Im Training setzte Tuchel auf innovative Methoden. So hat er während seiner Mainzer Zeit kein einziges Trainingsspiel über das gesamte Feld, sondern immer auf veränderten Maßen spielen lassen. Sein Hintergedanke: Bei taktischen Veränderungen konnte er die Lösungen und neuen Ideen seiner Spieler beobachten, anstatt auf dem großen Feld ständig alte Spielmuster zu korrigieren. Er wurde also zum Unterstützer statt zum Kritiker der Spieler.

Sein Ziel im Training war es, die Spieler in ungewohnte Situationen zu verwickeln, die sie am Spieltag wiederfinden und anwenden konnten. So sollten die Spieler intuitiv handeln, um in einen „Flow“ zu kommen.

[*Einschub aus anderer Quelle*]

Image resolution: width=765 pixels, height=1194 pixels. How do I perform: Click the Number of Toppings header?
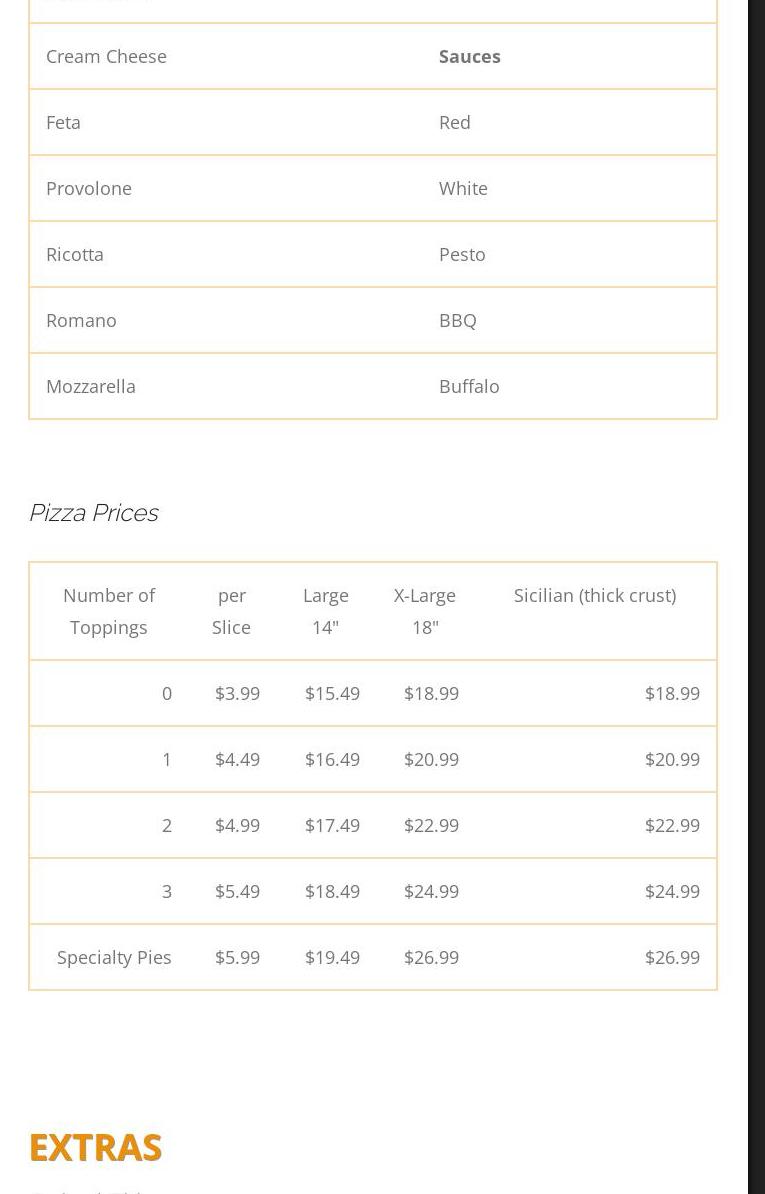click(108, 611)
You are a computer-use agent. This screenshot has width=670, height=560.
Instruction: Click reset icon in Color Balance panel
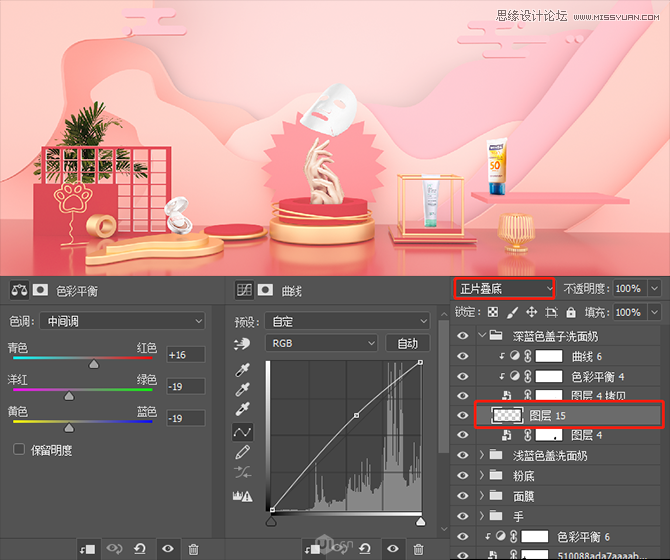coord(142,548)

Fußball als „Players Game“ – Trainer als Dienstleister

„Es ist auf dem Niveau, auf dem wir jetzt Fußball spielen in meiner Überzeugung ein ganz klares Players-Game“, so Tuchel in seiner „Rulebreaker-Rede“. In der Bundesliga werde der Fußball also hauptsächlich von den Spielern beeinflusst und gewonnen. Als Trainer sieht sich Tuchel in einer Dienstleisterrolle, in der er der Mannschaft helfen und sie unterstützen muss, die Verantwortung für ihre Leistung und Ergebnisse zu übernehmen.

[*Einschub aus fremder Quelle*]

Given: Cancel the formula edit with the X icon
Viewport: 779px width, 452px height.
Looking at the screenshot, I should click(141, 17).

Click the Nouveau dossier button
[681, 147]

Charakterlich gilt Thomas Tuchel als unnahbar geradlinig, gerade im Gegensatz zu Jürgen Klopp. So warf ihm beim FSV Mainz Torwart Heinz Müller Mobbing vor und beschrieb Tuchel als „Diktator“. An seine Spieler stellt Tuchel Regeln, die für ihn elementar für das Zusammenarbeiten in der Mannschaft sind. So hat er beispielsweise von seinen Spielern gefordert, sich mit Handschlag zu begrüßen oder gemeinsam zu essen und wieder vom Tisch aufzustehen. Diese Regeln hat er in Mainz in den Aufenthaltsraum der Mannschaft gehangen. Auch gegenüber seinen Vorgesetzten pflegte Tuchel bei Mainz 05 eine kühle und distanzierte Beziehung, ganz im Gegensatz zu Vorgänger Jürgen Klopp, der sowohl in Mainz als auch in Dortmund Publikumsliebling war.